Read the small print
For the majority of quick dry, anhydrite screeds 1mm per day for the first 40mm then 0.5mm per day thereafter the total natural drying time is 60 days which means you can move forward with your project very quickly especially compared to traditional sand and cement.
Natural drying times are calculated using many factors, the two most common are the depth the screed is poured and the environment the screed needs in order to dry.
Many modern, quick dry anhydrite calcium sulphate screeds are designed to be poured at very shallow depths. Less depth means less product and much quicker drying times which has revolutionised programme times.
Regardless of the brand or type of screed, what most have in common is the second factor, the environment the screed needs to experience in order to dry naturally. It may vary slightly but most need a consistent 20°c temperature and 65% relative humidity or RH as it’s known, 24 hours a day for the entire 60 days.
The UK does not experience this kind of temperature and RH often. During the hottest year on record in 2018 no 60 days delivered 20°c and 65% RH so it’s not realistic to only allow the minimum drying times. During Autumn, Winter and Spring these conditions far from realistic so you should consider ways you can help create this environment and help your screed dry as quickly and safely as possible.
There are some basic elements you can introduce which can create and maintain the perfect environment not just for your screed but for all the other wet trades too!
1 – Heat
For projects with traditional radiators you should consider turning on your heating system to provide a consistent background heat and keep the building and environment warm.
If your project has underfloor heating you have the opportunity to run a full force dry programme and dry your screed even more quickly. This is a very specific and controlled programme so take advise from your manufacturer or contact us to discuss.
If your project does not have a working boiler or heating system, consider hiring specialist temporary boilers so your project can keep pushing forward.
2 – Dehumidification
When water evaporates from the screed the air becomes saturated so it’s unable to carry any more. This saturation impedes the drying process, slows progress and impacts drying times.
Dehumidifiers are essential to extract and manage the moisture in the air above the screed. The dry air then recirculates over the screed and encourages it to give up even more moisture and helps it to dry quicker.
The exact number of dehumidifiers you need will depend on it’s capacity and the cubic volume or M³ of the dwelling. The bigger the capacity of the dehumidifier the fewer you will need.
Dehumidifiers should be placed centrally within a room so they can see and service the biggest volume of air. Never place them facing a wall, behind an open door or tucked in a corner. If they can’t see the air, the can’t manage it. You should also consider moving them around regularly, so all areas of the dwelling benefit.
3 – Air Flow
It’s important to ensure dehumidification is being managed evenly throughout the dwelling. This is so you can avoid pockets of still, saturated air from building up and impeding the drying process in some areas. Screed should dry consistently throughout the property.

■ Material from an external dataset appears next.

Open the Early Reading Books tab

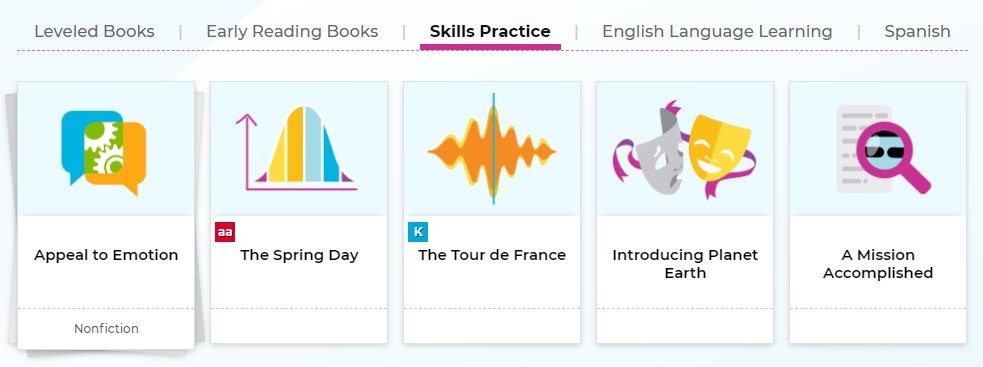pos(292,31)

To do this you need excellent air flow to move the heavy, moist air around the dwelling towards the dehumidifiers so they can work their magic!

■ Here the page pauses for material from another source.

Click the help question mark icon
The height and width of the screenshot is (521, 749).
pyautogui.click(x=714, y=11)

Consider the layout of your dwelling, if there are lots of smaller rooms, or areas far from where your dehumidifier can reach you should place fans there. Keep internal doors open so the air flows nicely around the property.
Fans should be positioned facing into the main body of a room or hallway so the air flows as far and as wide as possible. You should move your dehumidifiers and fans regularly to make sure the whole property benefits evenly.